KIGALI - A US$ 5m project by Rwanda Education Alternatives for Children (REACH) to reduce cases of exploitive child labour in the districts of Nyarugenge, Nyaruguru, Gicumbi, Nyamasheke, Nyagatare, Rubavu and Kayonza has been launched.
"REACH has come to operate in a controversial sector and at a time it’s needed most. It therefore, needs much commitment to realize big outcome in the shortest time possible,” said Anastase Murekezi, the Minister of Labour and Public Service during the launch of the project at La Palisse Hotel, Nyandungu.
By 2002 about 352,550 children were estimated to be working on smallholder coffee, tea, sugar and rice farms. A big number were also working in stone quarries and as herders.
The four-year project that is funded by the US Department of Labour (USADOL) through Winrock International (WI), Netherlands Development Organization (SNV) and Forum for African Women Educationalists (FAWE), will seek to withdraw 83,000 children from exploitive labour in the seven districts and put them in schools.
The project will also help establish 42 model farm schools, provide youth with agriculture vocational education and improved employment opportunities and provide 50 parents with small business enterprise development training.
Murekezi called on big enterprises to intervene in curbing the increasing rate of unemployment by equipping the youth with skills for development.
He urged everyone, especially local government officials, to put more emphasis in fighting child labour.
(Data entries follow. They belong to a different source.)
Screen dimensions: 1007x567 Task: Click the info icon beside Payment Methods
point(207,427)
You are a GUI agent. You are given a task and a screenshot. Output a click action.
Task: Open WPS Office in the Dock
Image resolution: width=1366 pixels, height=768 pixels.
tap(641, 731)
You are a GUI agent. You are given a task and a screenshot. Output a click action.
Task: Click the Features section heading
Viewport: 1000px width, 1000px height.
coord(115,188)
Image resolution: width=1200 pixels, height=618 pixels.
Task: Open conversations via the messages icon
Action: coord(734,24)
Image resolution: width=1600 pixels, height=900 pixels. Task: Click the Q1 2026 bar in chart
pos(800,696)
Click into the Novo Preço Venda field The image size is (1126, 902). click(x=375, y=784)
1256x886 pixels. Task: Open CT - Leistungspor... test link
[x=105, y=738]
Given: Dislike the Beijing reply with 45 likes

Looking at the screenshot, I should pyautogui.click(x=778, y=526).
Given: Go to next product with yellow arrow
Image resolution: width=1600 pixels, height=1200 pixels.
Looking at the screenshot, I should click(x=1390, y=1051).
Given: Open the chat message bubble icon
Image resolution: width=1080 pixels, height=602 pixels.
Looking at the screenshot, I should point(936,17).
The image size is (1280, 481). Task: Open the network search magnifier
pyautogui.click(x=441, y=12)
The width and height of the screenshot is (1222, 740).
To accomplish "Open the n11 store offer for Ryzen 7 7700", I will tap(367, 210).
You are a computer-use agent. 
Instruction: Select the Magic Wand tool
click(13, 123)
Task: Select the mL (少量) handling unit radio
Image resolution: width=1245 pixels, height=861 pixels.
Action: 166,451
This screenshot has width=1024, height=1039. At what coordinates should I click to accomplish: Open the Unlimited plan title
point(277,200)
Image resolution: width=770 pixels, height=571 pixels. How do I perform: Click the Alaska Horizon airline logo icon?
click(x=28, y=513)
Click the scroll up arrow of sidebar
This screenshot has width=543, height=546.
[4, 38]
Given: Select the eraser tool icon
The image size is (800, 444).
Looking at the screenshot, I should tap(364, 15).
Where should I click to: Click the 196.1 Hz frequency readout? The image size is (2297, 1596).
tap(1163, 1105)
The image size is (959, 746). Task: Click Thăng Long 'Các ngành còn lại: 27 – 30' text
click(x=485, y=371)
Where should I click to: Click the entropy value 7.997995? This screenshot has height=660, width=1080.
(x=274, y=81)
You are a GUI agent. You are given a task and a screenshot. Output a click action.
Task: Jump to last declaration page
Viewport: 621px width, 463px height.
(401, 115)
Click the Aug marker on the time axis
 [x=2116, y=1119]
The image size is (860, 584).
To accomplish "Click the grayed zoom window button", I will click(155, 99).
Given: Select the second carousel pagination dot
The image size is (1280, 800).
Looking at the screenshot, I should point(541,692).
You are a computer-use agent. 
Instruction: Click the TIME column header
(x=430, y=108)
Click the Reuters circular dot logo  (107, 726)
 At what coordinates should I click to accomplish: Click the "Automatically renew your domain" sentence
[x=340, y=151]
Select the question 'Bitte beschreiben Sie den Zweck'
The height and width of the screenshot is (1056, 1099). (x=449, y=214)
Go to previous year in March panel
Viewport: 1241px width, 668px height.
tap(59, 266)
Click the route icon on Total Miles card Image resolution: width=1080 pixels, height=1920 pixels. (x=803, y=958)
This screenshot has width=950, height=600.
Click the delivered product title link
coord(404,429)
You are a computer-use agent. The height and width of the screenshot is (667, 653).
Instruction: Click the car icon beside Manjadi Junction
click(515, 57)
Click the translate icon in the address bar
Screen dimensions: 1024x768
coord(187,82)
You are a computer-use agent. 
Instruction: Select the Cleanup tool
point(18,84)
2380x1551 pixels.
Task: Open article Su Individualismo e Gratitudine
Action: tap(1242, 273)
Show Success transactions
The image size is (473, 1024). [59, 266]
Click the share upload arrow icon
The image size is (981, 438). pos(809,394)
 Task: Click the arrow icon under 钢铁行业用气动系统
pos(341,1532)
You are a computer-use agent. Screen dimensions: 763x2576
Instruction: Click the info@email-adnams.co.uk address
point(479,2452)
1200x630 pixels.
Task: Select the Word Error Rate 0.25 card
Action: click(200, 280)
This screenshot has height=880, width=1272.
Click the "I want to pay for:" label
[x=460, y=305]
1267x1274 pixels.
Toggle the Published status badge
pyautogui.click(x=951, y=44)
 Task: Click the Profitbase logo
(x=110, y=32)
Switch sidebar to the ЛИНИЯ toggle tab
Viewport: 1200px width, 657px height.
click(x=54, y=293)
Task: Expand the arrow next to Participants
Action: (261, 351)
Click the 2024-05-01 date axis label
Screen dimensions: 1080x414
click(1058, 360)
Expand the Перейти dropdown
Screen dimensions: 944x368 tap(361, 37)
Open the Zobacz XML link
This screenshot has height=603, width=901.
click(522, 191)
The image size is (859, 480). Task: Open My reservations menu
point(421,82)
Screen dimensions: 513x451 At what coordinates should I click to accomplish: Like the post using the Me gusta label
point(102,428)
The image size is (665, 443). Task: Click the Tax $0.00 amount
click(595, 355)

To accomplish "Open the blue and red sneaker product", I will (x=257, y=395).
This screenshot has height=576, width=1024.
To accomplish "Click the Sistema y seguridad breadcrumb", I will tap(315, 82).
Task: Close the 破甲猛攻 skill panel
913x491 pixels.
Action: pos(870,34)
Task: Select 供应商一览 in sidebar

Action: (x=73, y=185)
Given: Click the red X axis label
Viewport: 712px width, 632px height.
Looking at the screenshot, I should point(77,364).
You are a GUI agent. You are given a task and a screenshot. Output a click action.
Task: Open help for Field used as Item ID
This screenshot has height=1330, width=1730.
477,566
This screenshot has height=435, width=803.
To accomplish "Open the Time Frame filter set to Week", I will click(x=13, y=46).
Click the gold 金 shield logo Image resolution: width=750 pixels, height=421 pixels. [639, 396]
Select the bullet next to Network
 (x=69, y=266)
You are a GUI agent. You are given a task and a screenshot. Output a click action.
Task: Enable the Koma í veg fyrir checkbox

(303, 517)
The launch that attracted officials of the ministries of Local Government, Education, FAWE and SNV among others, was also attended by the US Deputy Chief of Mission in Rwanda, Anne Casper and vice president of WI, Carol Michaels O’Laughlin.
O’Laughlin congratulated Rwanda for taking a lead in addressing the problem of child labour.
WI is a US-based organization that operates in about 50 countries globally, 30 of them in Africa, to empower the disadvantaged, increase economic opportunity and sustain natural resources.